Failing to check the appropriateness of the list with others in the community and outside of your personal venue (hey, we were thinking of doing X, what do you think?) adds to the suspicion.

In short, a proper recommended reading list or eligibility post is very carefully worded to avoid any and all possibility that it is anything other than what it claims to be – things someone has produced that meet the basic criteria for consideration, or things they’ve personally consumed that they think others might want to consider.  If it doesn’t read that way, there’s a problem.

It might be instructive to ask the question:  am I doing this for the community or am I doing it for myself?  An eligibility post contributes information to the community.  Likewise a recommended reading list.  Soliciting votes does not.  In fact, it harms the community by perverting the system and causing lots of volunteers to have to spend lots of time cleaning up the mess.  Voting for truly worthy works does contribute to the community by helping to elevate the overall standards we look for in the field.
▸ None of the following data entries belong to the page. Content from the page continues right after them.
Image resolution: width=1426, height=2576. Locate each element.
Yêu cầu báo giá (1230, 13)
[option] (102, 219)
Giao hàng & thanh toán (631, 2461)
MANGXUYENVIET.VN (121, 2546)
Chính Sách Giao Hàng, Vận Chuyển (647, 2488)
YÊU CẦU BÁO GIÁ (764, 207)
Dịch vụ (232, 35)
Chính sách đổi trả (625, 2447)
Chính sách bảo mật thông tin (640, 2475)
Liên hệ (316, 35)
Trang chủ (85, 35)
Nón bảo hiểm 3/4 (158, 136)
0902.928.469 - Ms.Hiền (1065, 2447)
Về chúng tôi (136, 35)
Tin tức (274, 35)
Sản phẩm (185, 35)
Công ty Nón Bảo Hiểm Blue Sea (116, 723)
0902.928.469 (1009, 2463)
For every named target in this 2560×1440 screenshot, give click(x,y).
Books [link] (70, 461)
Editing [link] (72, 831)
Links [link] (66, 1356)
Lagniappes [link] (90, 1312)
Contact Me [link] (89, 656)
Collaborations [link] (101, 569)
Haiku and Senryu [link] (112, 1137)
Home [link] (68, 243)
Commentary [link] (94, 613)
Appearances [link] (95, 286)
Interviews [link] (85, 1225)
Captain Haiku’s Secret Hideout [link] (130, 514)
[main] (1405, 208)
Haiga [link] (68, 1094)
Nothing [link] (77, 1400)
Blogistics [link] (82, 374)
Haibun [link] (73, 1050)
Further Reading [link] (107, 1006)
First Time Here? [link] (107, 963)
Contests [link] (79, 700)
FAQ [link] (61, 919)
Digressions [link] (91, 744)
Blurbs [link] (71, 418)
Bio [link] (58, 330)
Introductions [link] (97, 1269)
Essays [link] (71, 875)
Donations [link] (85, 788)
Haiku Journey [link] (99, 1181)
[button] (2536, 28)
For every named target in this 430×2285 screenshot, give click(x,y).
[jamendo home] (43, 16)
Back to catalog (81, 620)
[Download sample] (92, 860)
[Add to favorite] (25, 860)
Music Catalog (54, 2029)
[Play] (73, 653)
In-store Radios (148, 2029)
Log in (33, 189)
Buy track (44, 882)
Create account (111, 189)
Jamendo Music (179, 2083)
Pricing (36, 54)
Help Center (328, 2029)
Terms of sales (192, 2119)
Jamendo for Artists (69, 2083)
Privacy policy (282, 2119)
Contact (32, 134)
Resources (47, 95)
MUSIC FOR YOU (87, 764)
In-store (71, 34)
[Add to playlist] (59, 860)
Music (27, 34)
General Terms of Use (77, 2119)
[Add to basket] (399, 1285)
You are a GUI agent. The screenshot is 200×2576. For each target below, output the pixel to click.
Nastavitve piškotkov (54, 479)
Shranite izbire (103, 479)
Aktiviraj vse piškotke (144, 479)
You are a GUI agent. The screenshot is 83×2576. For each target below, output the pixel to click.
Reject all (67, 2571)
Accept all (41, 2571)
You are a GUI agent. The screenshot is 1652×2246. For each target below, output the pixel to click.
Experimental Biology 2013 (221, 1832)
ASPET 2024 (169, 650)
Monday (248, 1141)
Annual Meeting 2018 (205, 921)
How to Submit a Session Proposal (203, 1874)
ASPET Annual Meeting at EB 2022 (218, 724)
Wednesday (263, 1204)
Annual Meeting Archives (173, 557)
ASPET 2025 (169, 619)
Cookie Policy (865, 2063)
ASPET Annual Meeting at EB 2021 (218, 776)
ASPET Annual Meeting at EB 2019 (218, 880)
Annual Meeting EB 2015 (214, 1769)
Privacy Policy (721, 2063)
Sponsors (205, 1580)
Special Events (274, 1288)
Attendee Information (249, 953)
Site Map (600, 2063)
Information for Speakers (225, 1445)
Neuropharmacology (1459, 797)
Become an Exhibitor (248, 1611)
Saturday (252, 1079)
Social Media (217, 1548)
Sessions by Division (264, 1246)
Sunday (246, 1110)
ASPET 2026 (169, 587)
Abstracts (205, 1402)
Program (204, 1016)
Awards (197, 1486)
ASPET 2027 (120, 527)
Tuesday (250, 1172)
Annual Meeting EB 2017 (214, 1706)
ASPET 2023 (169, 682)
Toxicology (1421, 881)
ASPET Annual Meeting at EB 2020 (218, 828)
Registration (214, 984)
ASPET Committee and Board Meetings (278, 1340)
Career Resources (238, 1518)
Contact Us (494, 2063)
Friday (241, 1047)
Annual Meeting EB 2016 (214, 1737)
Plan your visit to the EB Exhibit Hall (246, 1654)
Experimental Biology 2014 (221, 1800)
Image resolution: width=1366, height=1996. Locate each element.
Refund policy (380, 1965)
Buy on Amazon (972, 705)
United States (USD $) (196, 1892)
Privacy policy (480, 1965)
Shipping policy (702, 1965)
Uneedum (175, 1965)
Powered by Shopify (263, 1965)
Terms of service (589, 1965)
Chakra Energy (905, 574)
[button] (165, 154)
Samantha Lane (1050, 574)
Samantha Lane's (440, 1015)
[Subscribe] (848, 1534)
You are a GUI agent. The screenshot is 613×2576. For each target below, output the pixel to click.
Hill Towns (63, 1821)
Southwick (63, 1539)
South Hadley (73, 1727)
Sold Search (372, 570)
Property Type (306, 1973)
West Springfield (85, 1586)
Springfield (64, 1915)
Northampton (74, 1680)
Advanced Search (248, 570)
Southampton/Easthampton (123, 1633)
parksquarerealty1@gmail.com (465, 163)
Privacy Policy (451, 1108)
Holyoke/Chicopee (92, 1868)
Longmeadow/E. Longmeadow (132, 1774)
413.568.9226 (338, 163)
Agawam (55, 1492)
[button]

11. If your motivation for even thinking about doing a slate is to give recognition to what you perceive to be something worthy yet under-represented in the field, there’s two sure ways to accomplish your goal and one sure way to shoot yourself in the foot.  First, you can engage with the community, do the hard work of raising awareness, taking the time to understand what are and are not acceptable ways of doing so, and hope that your methods are successful.  It takes time and effort, but has proven effective countless times in the past.  Or you can strike out on your own, create your own award that celebrates your pet interest and, through diligence and hard work and time, gain acceptance and influence the field.  Or (once again) you can attack the very institutions you are seeking acceptance from and insure that in the future there will only be one path open to you – striking out on your own.  Good luck on catching up to more than a half a century’s worth of history, after having been branded as a cheater.

12. In an ideal time and place, all of the works eligible for an award would be simultaneously laid out before the voters, who would somehow instantaneously consume the content and then everyone would cast their votes and winners would be declared.  There’d be no time for campaigning or influencing, there’d be no complaints about under-representation or of being over-looked because everything eligible would be there for review.  We’d get what we are looking for, a wide consensus drawn from a large field of relatively well-informed voters.

Of course this is an impossibility (at least until deep learning AIs are eligible to vote).  The point here is that when we offer awards and ask people to vote, the entire process should be striving towards the spirit of that ideal as much as we practically can.

*****Yes.  There are two number 5s.  It’s deliberate.  If you don’t know why, go do some research.  A little bit of our history will sneak in along the way.